I hope this won't be counted as some form of self-promotion, even though I am sharing a post from my own blog.
As a tech worker who works in a Cloud shop, I wanted to elaborate the many reasons why I find working with Clouds terrible, from multiple points of view.
I tried to organize my thoughts in a (relatively long) post, in which both technical aspects and political aspects (which are very related) are covered.
I am sure many people will have different perspectives, and this could be potentially also a nice prompt for a discussion.
Very good read. I totally agree with your sentiment that more and more, "engineering" is becoming just gluing together and managing cloud services and features.
My job as a sys admin has become the same. It's not about actually understanding the technology at a deep level and troubleshooting problems, it's about learning specific applets and features to click on and running down daily and weekly checklists.
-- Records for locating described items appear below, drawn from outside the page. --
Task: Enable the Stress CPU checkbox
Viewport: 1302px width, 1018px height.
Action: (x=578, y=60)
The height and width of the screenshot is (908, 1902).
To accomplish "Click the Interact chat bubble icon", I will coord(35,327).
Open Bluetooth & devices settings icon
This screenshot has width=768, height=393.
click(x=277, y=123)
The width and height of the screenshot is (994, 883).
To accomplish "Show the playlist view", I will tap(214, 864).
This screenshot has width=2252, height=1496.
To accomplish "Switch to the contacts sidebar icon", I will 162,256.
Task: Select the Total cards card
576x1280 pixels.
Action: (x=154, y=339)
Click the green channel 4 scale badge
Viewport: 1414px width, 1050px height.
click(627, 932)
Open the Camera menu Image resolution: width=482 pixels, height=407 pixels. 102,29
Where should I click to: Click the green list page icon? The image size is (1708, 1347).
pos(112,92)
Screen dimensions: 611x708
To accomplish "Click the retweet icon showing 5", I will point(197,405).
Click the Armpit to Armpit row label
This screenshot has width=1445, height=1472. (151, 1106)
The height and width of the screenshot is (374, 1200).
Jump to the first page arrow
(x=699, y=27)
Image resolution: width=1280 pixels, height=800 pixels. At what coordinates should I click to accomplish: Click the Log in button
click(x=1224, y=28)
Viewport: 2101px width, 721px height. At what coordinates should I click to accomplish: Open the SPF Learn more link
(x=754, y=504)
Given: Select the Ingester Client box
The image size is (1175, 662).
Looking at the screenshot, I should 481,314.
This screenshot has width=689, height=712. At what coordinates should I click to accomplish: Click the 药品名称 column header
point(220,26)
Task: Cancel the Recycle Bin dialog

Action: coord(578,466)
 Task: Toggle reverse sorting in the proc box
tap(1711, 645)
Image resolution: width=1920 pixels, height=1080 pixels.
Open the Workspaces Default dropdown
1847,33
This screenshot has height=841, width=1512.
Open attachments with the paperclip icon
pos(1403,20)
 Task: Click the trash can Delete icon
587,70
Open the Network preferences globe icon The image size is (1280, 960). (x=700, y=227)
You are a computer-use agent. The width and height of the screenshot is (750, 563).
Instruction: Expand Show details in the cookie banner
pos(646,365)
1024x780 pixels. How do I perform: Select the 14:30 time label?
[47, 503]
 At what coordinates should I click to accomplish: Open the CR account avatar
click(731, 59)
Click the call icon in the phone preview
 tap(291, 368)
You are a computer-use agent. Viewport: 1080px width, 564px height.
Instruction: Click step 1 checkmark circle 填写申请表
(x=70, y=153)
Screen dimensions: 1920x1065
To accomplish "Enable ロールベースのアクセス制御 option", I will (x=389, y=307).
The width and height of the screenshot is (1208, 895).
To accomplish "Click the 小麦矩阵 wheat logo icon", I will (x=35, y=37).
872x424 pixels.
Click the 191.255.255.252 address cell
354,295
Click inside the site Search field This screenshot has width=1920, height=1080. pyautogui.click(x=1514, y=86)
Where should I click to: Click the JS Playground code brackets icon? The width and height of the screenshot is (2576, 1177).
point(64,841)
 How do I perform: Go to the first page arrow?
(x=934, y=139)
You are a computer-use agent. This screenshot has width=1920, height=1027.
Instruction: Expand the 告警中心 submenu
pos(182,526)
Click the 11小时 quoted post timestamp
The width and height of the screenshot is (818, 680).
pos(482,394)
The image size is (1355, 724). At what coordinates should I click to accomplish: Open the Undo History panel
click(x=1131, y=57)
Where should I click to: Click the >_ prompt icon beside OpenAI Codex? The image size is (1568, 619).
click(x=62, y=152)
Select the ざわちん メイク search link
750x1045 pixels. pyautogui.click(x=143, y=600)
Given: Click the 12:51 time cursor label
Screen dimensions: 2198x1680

Is that what you get with Cloud? Because there are still a million ways to shoot yourself in the foot. The main difference is that the single genius doesn't need to implement things him/herself, but decisions still need to be taken and fragile setups can still be built.
Imagine an ec2 instance in a satellite account performing some business critical function with an instance role, whose custom IAM policy allows to do it in another account. Clouds are not giving you good engineering, they are giving you premade building blocks, you can absolutely still make a mess with those. Even more, the complexity and the immense portfolio of features can allow very creative ways to build very low-quality systems.
I think you can have good, boring, simple systems built by engineers. With or without Cloud services.
Yeah in general you can't mess the building blocks from the PoV of availability or internal design. That is true, since you are outsourcing it. You can still mess them up from other points of view (think about how many companies got breached due to misconfigured S3 buckets).
That's literally the entire chain you clicked down.
The fact that cloud provider calls aren't based in any kind of core principles and force you to spend all your resources understanding their nonsensical structure instead of what your code actually does.